Alternatively, several of the design modifications below could have helped FanDuel and DraftKings create a more equitable environment for users. Greater control over game play could have also helped legitimize the industry.
- Ban employees: Restrict all employees from entering any contest featured on all DFS platforms to avoid conflicts of interest with users. It is amazing that it took FanDuel and DraftKings so long to adopt this policy!
- Contest limits: Limit the number of contests that individual users can enter in a given day and/or week. This promotes a healthier, less addictive environment and also protects against “professional” players that enter hundreds of contests to prey on casual players.
- Differentiated status: Designate users by ability level (“beginner”, “moderate”, “expert”) and restrict contest access to users with the same designation to level the playing field.
- Block users: Allow users to block certain players from challenging them or entering contests they create. Losing to friends is one thing, but being taken advantage of by strangers is much less desirable!

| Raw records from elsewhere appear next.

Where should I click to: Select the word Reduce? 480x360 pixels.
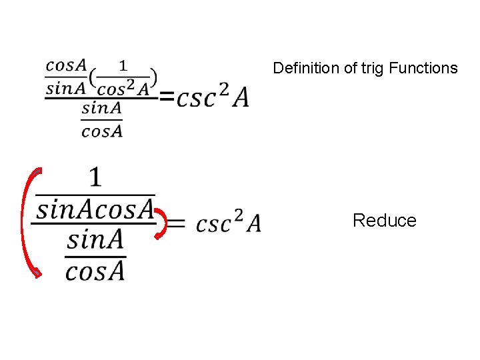[x=384, y=221]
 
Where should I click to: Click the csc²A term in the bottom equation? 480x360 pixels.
[x=228, y=223]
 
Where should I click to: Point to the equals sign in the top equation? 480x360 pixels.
[x=167, y=99]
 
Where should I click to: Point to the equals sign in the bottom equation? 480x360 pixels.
[x=175, y=224]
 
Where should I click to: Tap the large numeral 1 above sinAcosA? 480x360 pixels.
[x=96, y=178]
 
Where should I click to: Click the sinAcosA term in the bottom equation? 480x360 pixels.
[x=95, y=209]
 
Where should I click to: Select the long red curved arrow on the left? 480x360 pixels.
[x=27, y=223]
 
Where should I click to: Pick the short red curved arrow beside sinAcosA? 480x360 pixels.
[x=162, y=223]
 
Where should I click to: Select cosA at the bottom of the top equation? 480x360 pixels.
[x=102, y=131]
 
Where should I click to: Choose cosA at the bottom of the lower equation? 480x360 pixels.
[x=95, y=270]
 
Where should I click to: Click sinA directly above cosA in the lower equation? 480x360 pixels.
[x=95, y=239]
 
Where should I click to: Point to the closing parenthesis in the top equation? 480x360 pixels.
[x=153, y=77]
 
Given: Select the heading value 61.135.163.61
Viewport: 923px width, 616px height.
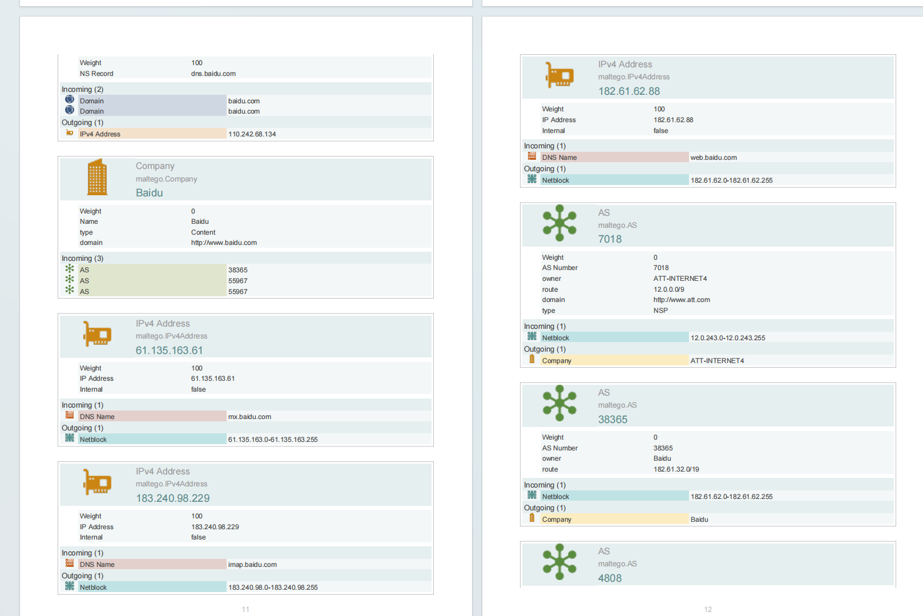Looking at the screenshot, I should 169,351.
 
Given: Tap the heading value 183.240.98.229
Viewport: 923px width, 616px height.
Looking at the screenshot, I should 172,498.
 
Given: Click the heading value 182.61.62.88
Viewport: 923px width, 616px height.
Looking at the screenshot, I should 628,91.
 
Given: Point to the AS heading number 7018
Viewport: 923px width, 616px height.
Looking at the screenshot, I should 610,239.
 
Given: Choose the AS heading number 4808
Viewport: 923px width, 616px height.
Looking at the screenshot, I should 610,578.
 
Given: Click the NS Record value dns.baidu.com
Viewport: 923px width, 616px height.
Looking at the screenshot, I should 213,74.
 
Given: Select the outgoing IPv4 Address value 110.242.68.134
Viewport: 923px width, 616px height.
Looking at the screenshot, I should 252,134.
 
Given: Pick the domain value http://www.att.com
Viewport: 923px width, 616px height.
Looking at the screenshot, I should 682,300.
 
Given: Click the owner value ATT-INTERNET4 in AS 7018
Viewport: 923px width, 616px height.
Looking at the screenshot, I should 680,279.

- Cybersecurity: Invest in technology that can detect and eliminate software tools used by players to bypass game controls (e.g. registering multiple accounts from different IP addresses) and/or gain a competitive edge over other users (e.g. automated programming scripts that optimize lineups across multiple contests).
In hindsight, these design choices seem simple and obvious. So why didn’t FanDuel and DraftKings adopt them from the beginning? The answer seems to be, at least in part, due to the aggressive pursuit of growth at all costs. Conversely, this is at odds with the design suggestions above which would have led both companies down a path of much more moderate growth in users, entry fees, and revenues. It would have also required a sacrifice of short-term growth for long-term viability. However, this prescription is complicated by the fact that DFS is an industry with strong network effects, clear first-mover advantages, and high potential for winner-take-all dynamics.
In a classic prisoner’s dilemma scenario, FanDuel and DraftKings would have been better served to “cooperate” and take a slow-and-steady approach to building acceptance to DFS. Instead, both companies choose to “compete” and engage in an all-out advertising arms race for market dominance. Both companies have spent a staggering $600 million combined on advertising, and were featured in national TV ads every 90 seconds for three consecutive weeks in September 2015. This drove staggering growth in users and revenues, but also brought significant attention to a fragile industry predicated on a loophole to anti-gambling laws.
Today, the fate of daily fantasy sports looks quite perilous. But regardless of the outcome, it is clear that explicit design choices made by FanDuel and DraftKings have had substantial implications on the past and future growth of the industry. On the one hand, I believe FanDuel and DraftKings could have avoided (or at least delayed) its current predicament by implementing more prudent design elements. On the other hand, I’m willing to cut FanDuel and DraftKings some slack as these would have been hard decisions to make in a high stakes industry with explosive growth potential. Unfortunately, users and politicians may not be so forgiving!